Whilst this is a rare case in Nottingham as most residential apartments are owned by property developers or buy-to-let landlords, is this a sign of things to come in the property market as aspiring home owners are finding alternative ways of securing a home in the city for the long term?
Residential apartments in the city of Nottingham have always been popular, given the high proportion students in the city. But apartments in the city’s rental market have shown an increase in popularity as property investors pump money into new developments with commercial spaces on ground-floor level, as housing stock for first-time buyers remains relatively low.
The majority of apartments are sold on a leasehold basis but with this comes a risk of future property disputes. However, the recent sale of The Wedge suggests this is beginning to change as more people want greater control over their property and are seeking freehold properties.
But with 23 apartments to fill, it’s important that owners of a residential development understand the differences between freehold and leasehold which could ultimately make the difference between empty units and full occupancy.
The three most common forms of property ownership are:
- Freehold – where the buyer owns and has full control over the building
- Share of freehold – where the buyer owns a share and can influence decisions relating to the building
- Leasehold - where a resident occupies the property for a contractually agreed period, but the land is owned by the freeholder.
The concept of a leasehold may seem like an attractive one as tenants have a duty to pay annual ground rent to the freeholder, along with additional charges for maintenance.

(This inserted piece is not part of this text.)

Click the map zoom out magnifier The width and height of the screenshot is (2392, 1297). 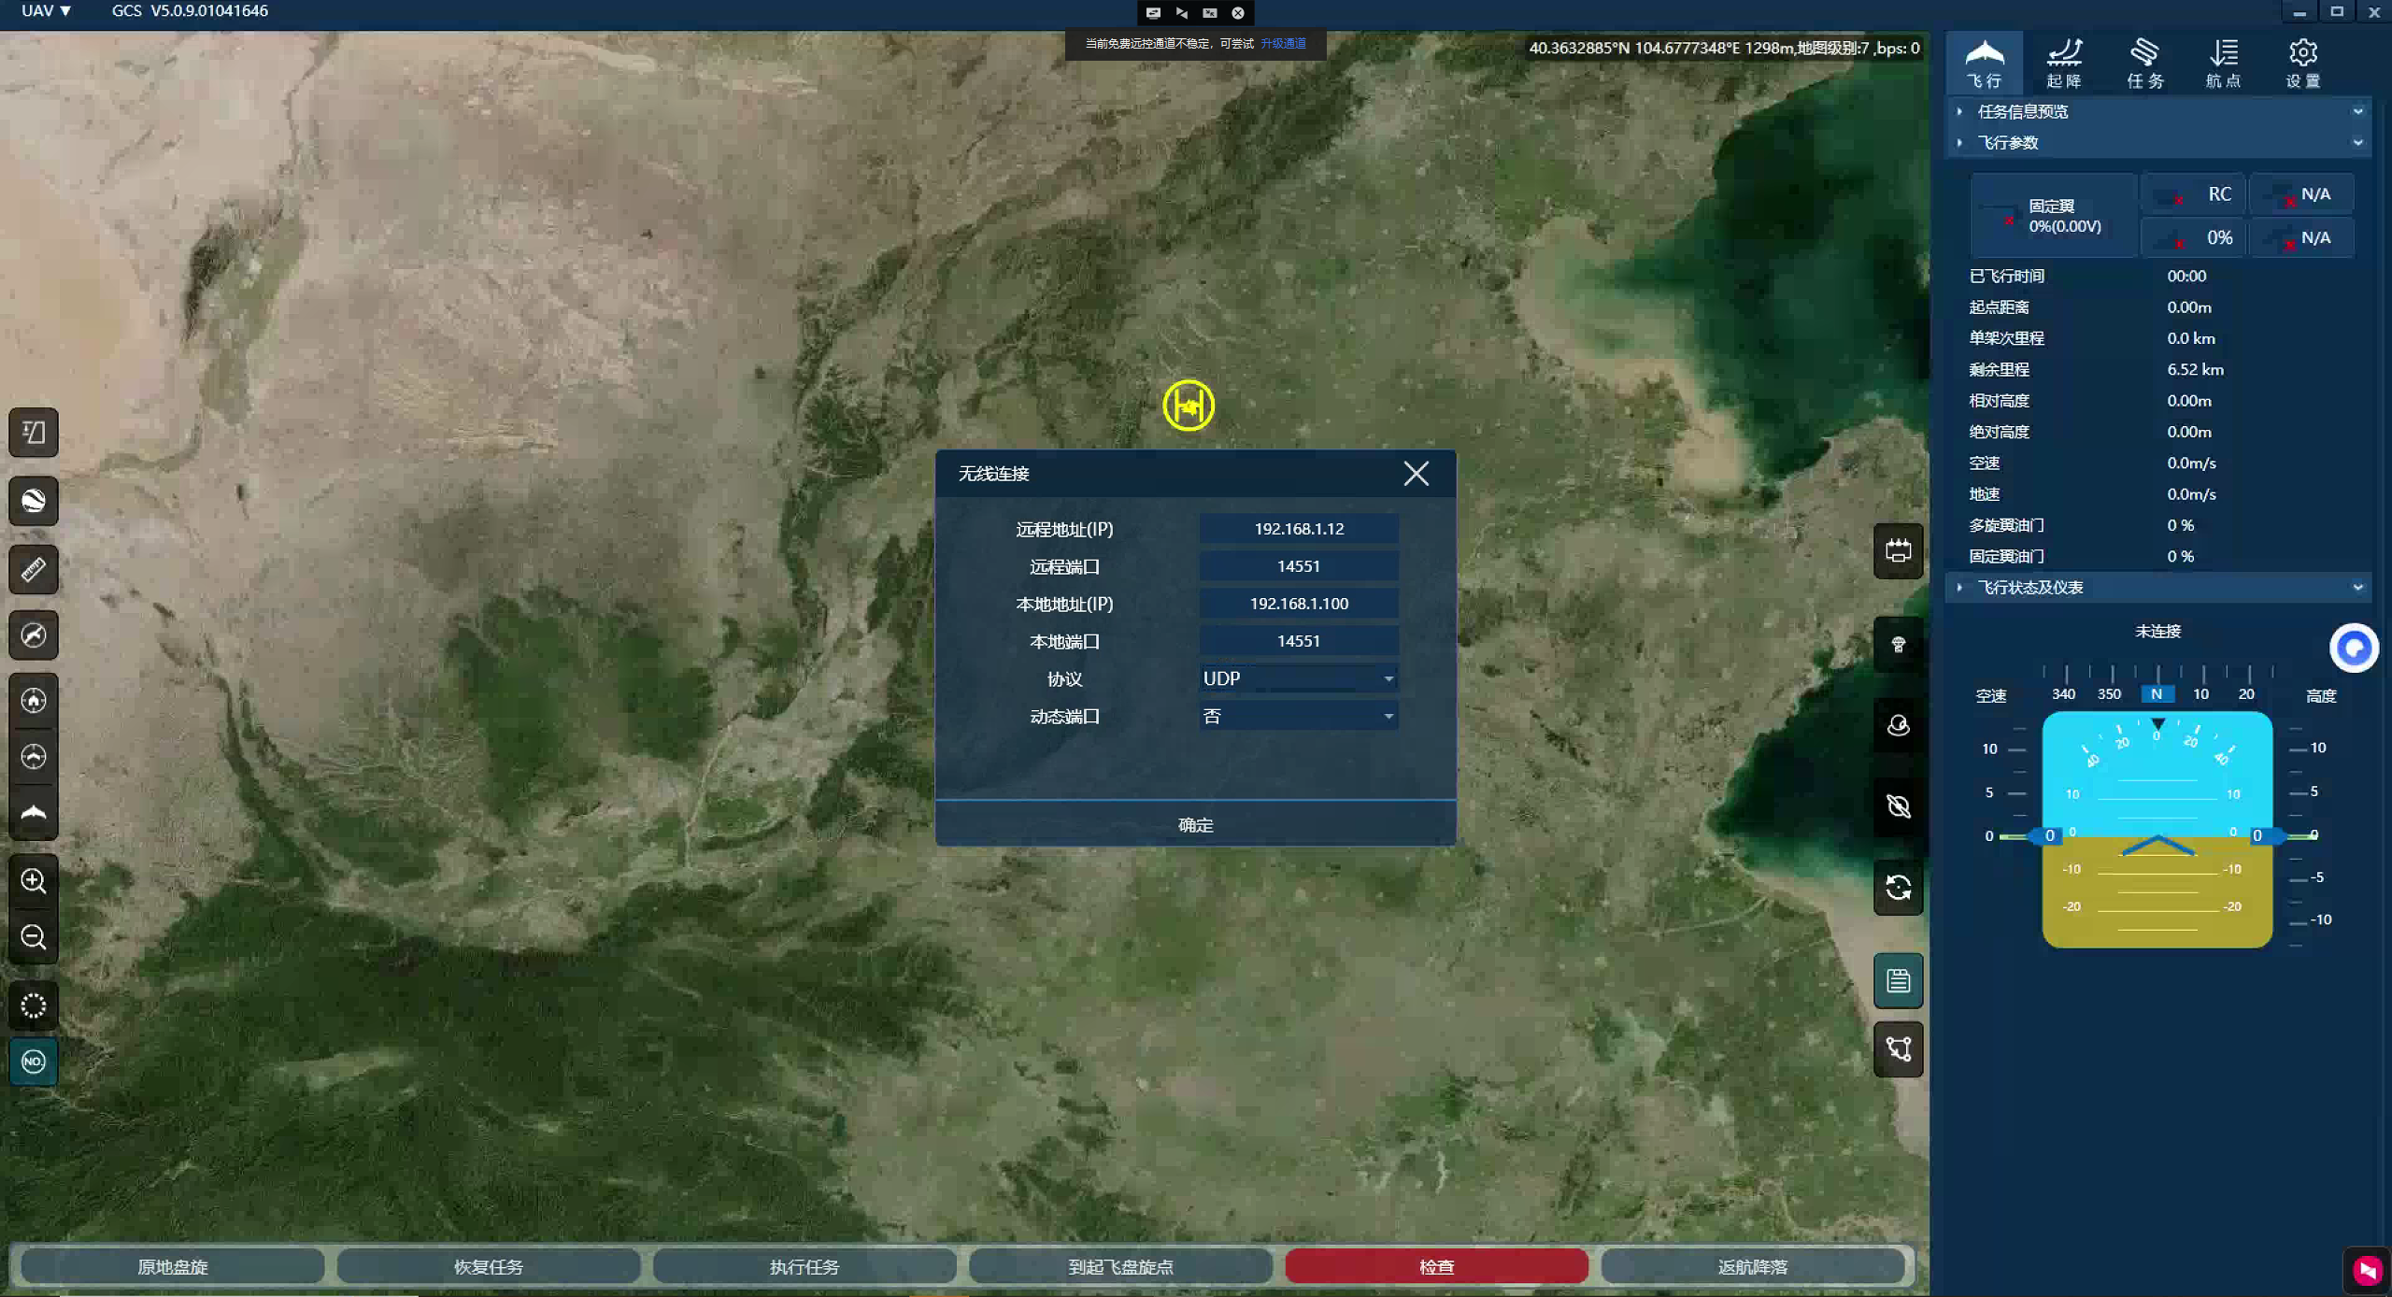34,937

However, more tenants are becoming aware of their rights under leasehold enfranchisement legislation, and the appetite for buying out freeholds is increasing, which could present an exciting opportunity for sale.
As many landlords often look for low-risk properties it’s worth comparing that with the potential returns.
The Wedge on Vernon Road was an unusual case for Bruton Knowles, as there are few residential ground-rent investments in the East Midlands, and this could present a sign of things to come for the property market.